Input material
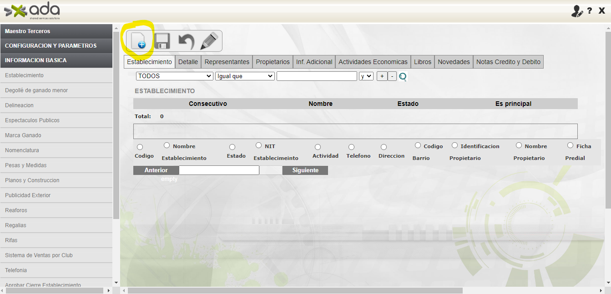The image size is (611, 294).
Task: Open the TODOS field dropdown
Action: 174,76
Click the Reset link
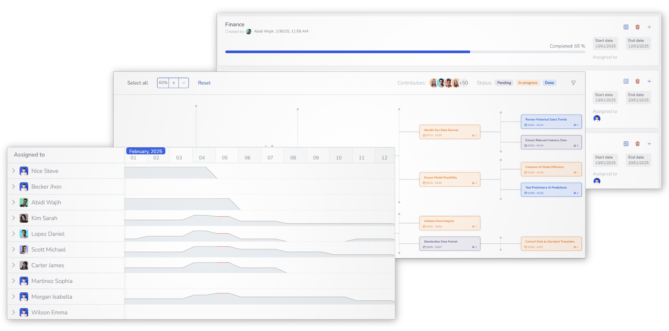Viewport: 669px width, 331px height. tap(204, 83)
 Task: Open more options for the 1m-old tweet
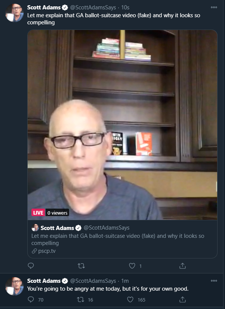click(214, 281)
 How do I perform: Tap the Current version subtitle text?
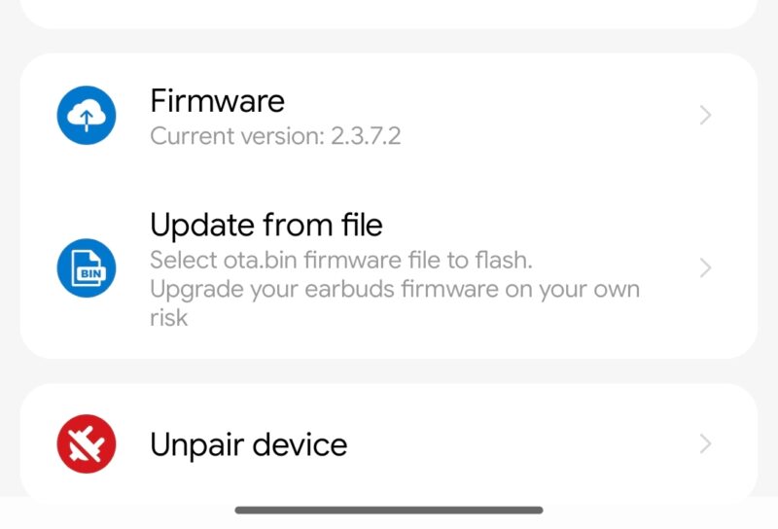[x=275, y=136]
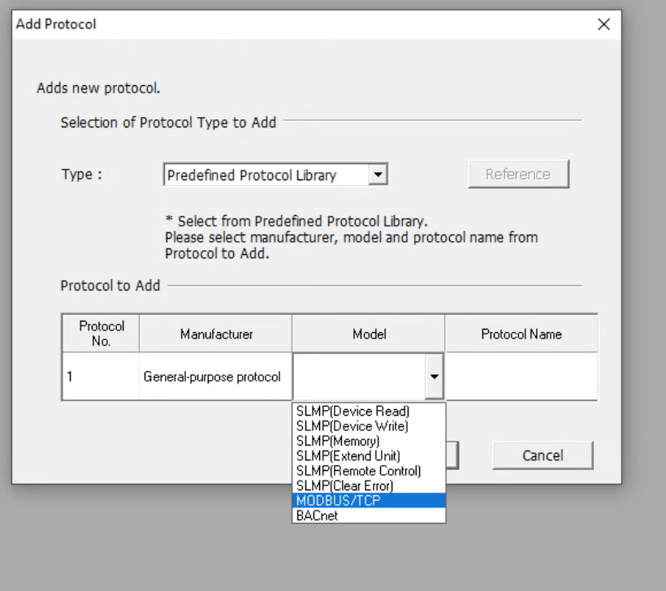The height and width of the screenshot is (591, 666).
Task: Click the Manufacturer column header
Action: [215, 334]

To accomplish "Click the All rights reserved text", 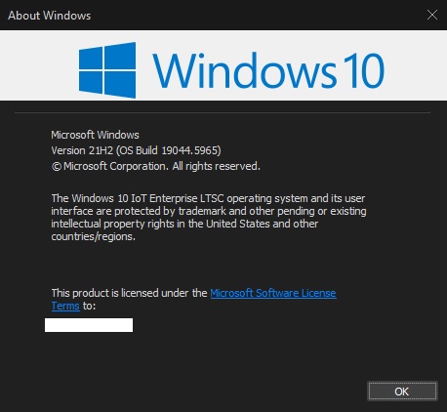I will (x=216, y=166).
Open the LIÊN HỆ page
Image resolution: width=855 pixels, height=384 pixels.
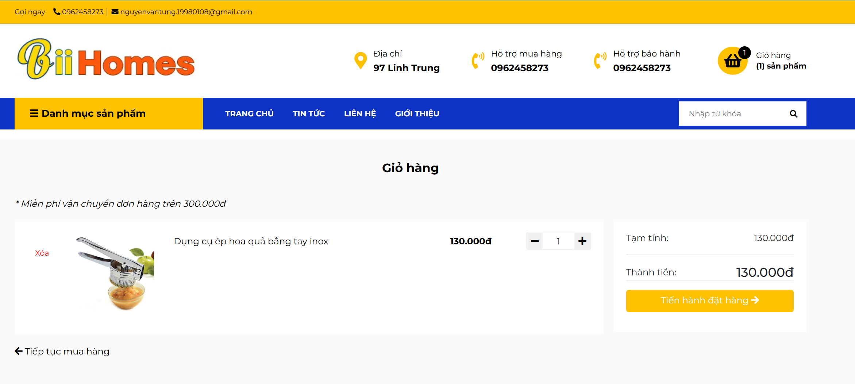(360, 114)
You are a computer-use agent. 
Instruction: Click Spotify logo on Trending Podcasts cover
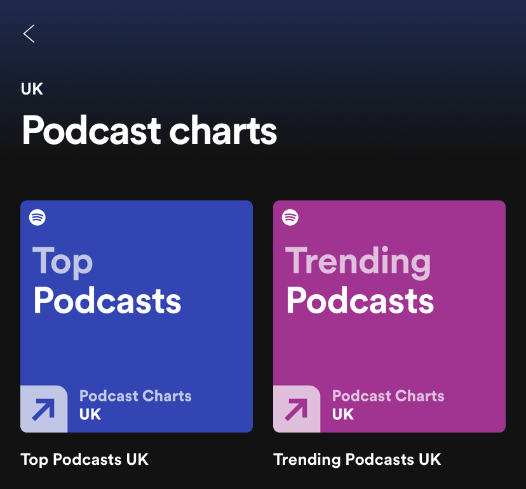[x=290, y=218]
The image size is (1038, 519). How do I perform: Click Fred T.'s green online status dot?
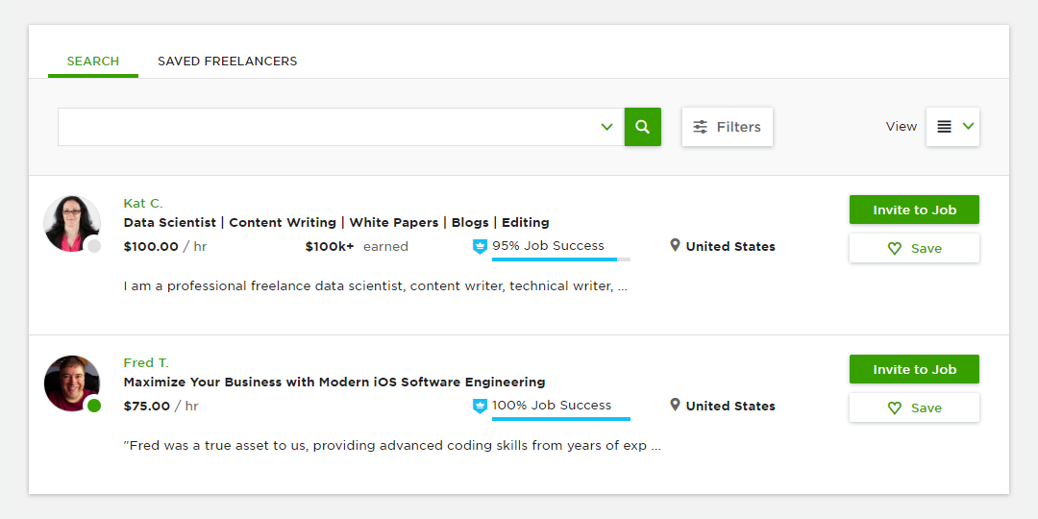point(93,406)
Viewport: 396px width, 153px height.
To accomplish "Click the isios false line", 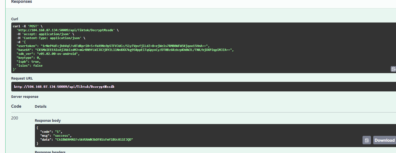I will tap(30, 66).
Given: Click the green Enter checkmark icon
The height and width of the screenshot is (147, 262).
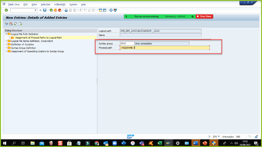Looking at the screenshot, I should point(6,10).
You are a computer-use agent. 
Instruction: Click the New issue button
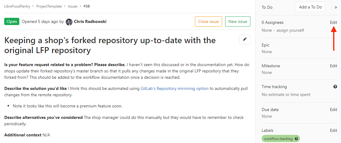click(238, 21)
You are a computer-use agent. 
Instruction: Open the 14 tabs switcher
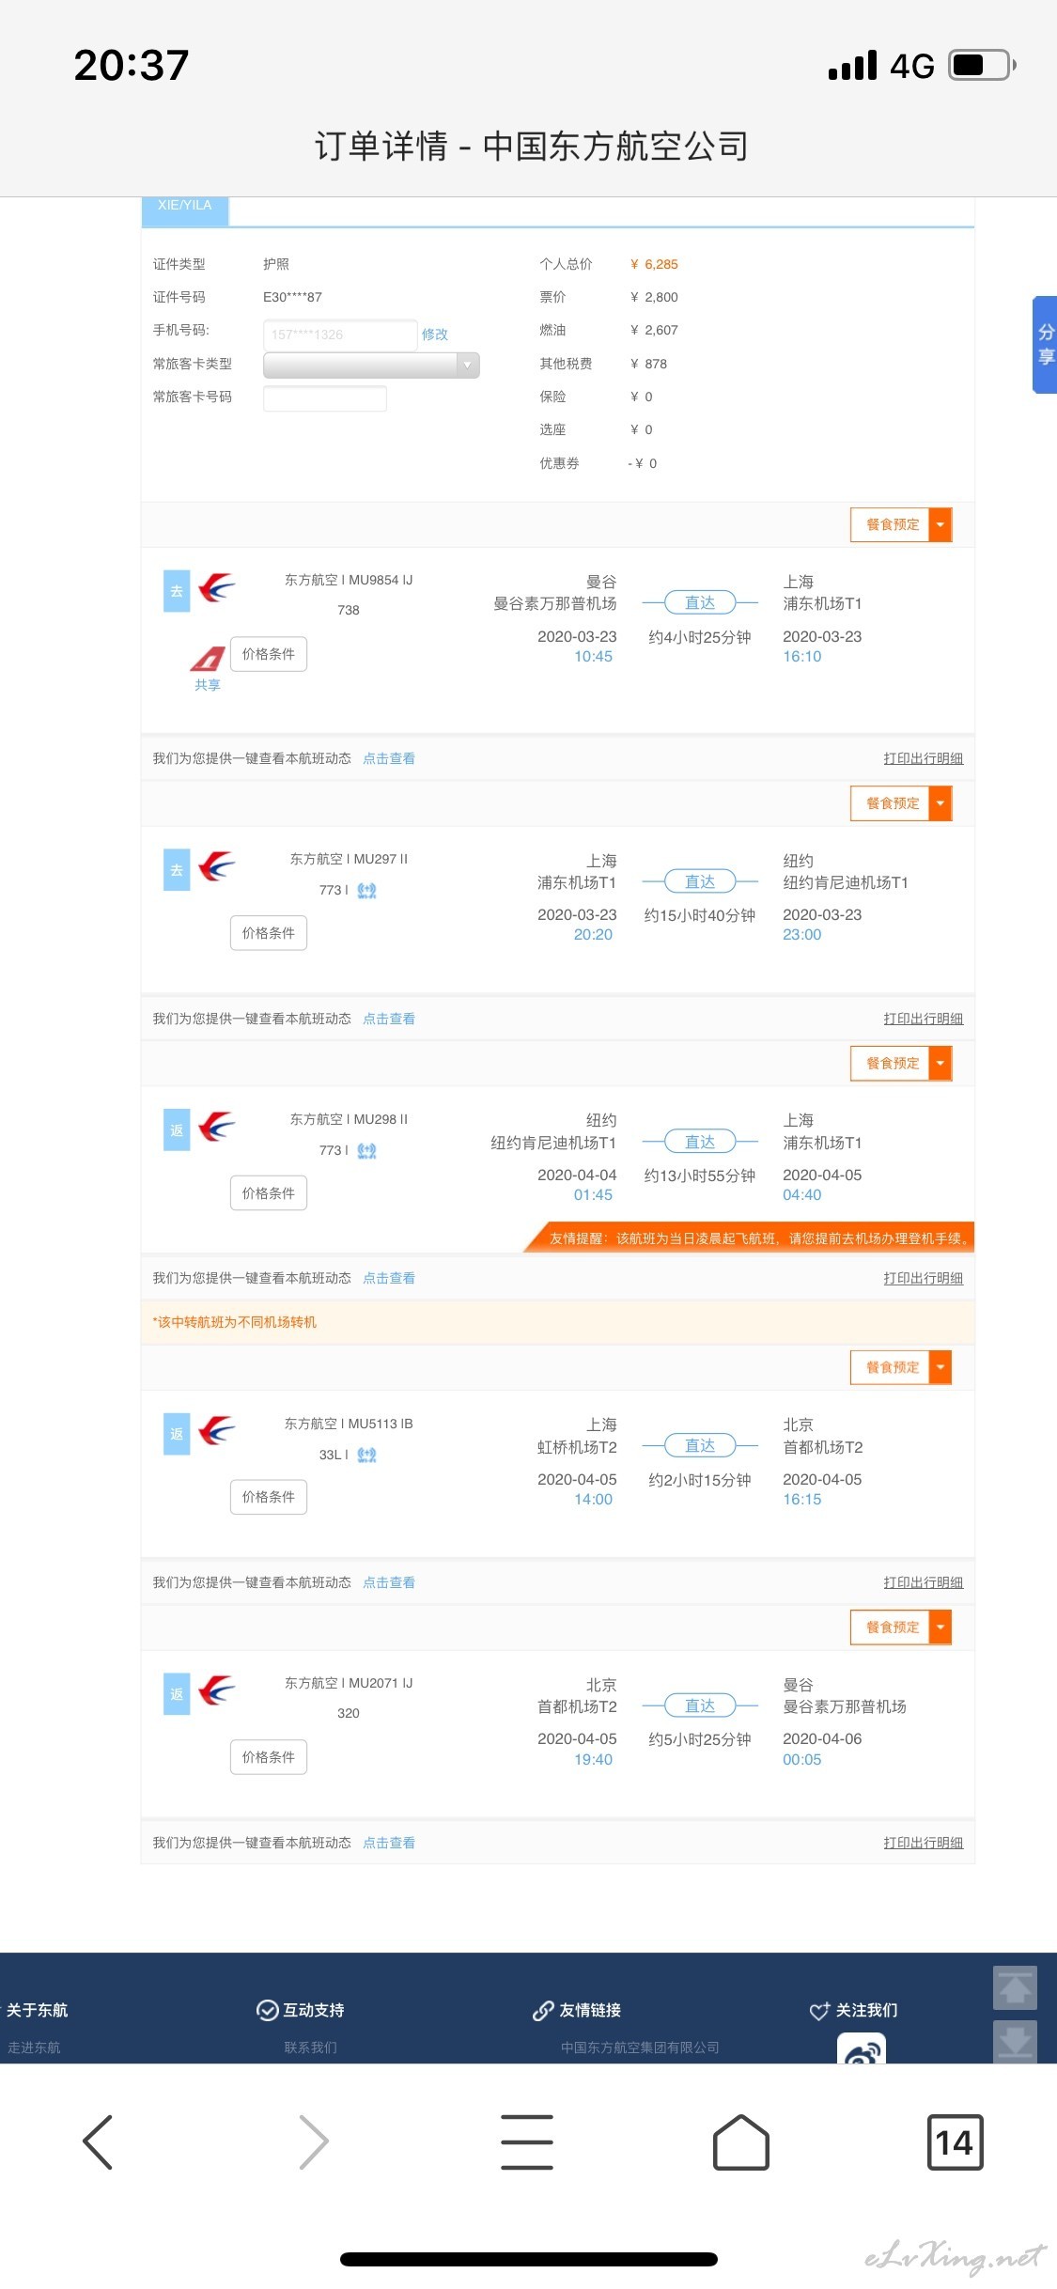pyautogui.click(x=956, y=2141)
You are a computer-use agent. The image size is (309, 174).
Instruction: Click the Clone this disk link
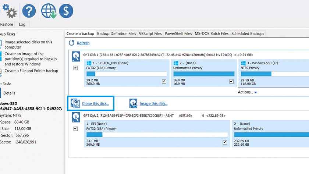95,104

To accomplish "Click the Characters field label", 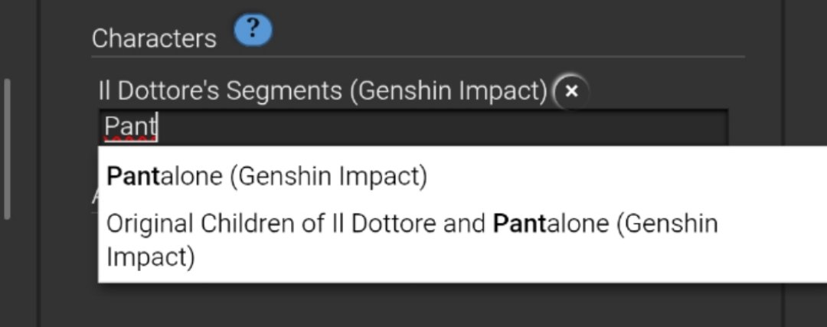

What you will do
Give back only the lines from the one that carries "Given: Click the green Enter checkmark icon" through the final line above, both included. Drop all pictures.

Expected answer
Given: Click the green Enter checkmark icon
The height and width of the screenshot is (147, 262).
Looking at the screenshot, I should point(6,10).
You are a computer-use agent. 
Instruction: Click the New issue button
click(238, 21)
You are a computer-use agent. 
Instruction: Open the 14 tabs switcher
pyautogui.click(x=956, y=2141)
You are a computer-use agent. The image size is (309, 174).
Instruction: Click the Clone this disk link
95,104

To accomplish "Click the Characters field label", 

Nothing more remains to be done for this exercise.